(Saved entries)
BEGIN
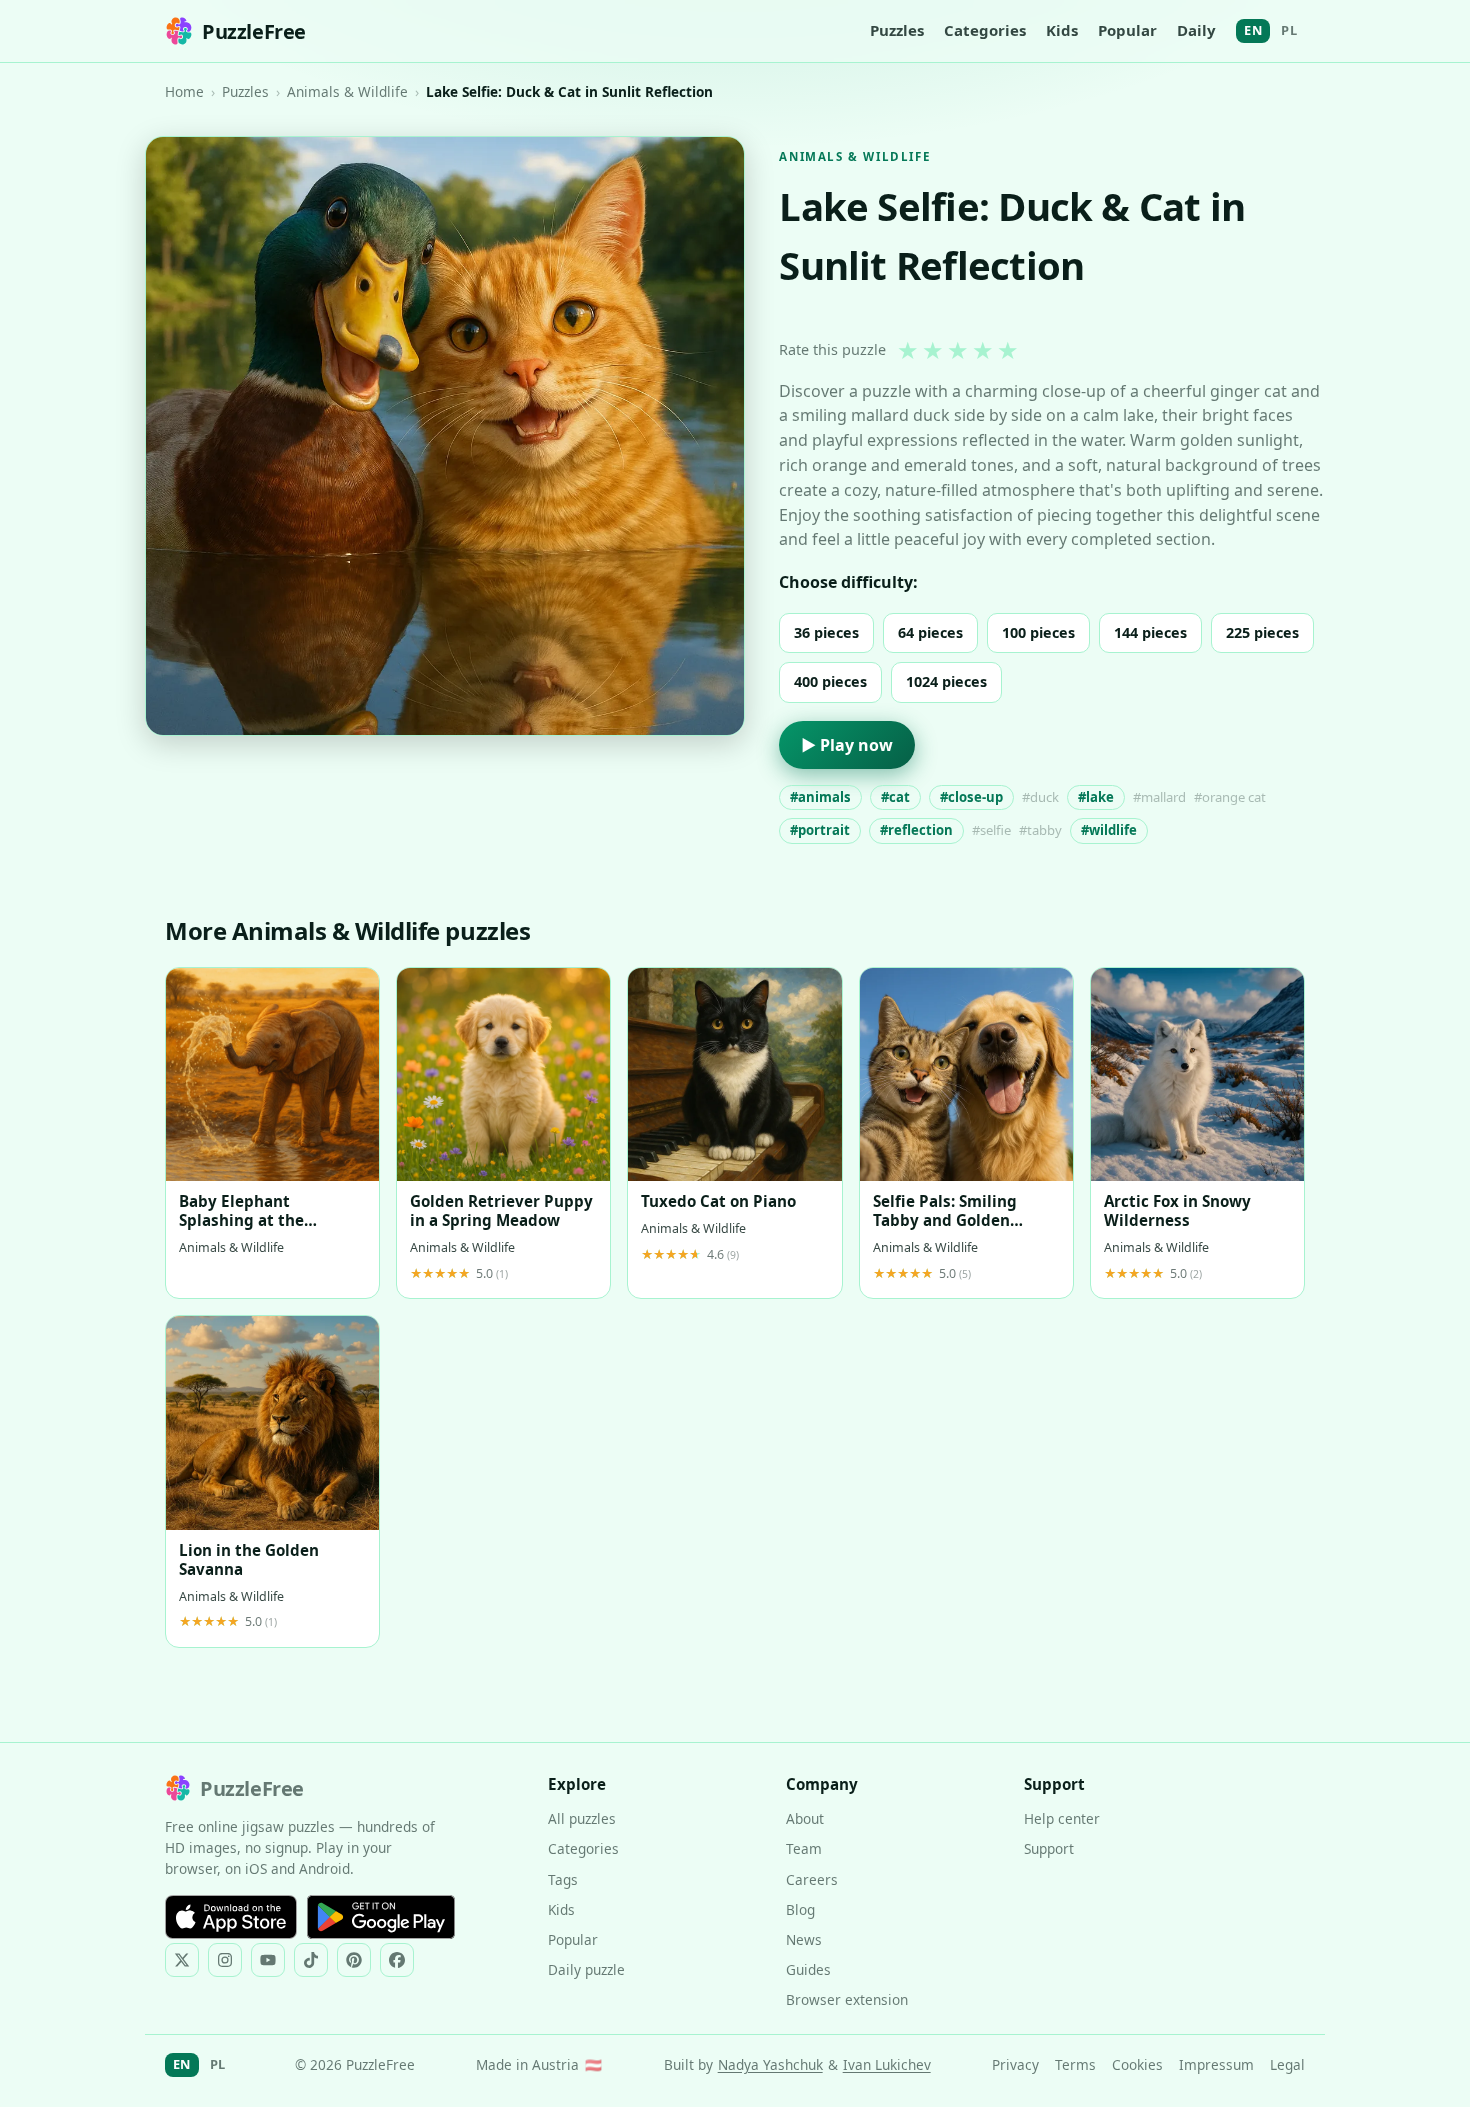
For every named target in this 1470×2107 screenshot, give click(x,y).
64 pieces (930, 632)
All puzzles (582, 1818)
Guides (808, 1969)
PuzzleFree (254, 31)
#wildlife (1109, 830)
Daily (1196, 30)
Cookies (1137, 2064)
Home (184, 91)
END
ASSIGNED TASK:
The line containing "64 pieces (930, 632)" and every line after it, up to and including the last line of the records, should be reproduced exactly, with nothing else.

SOLUTION TO THIS EXERCISE:
64 pieces (930, 632)
All puzzles (582, 1818)
Guides (808, 1969)
PuzzleFree (254, 31)
#wildlife (1109, 830)
Daily (1196, 30)
Cookies (1137, 2064)
Home (184, 91)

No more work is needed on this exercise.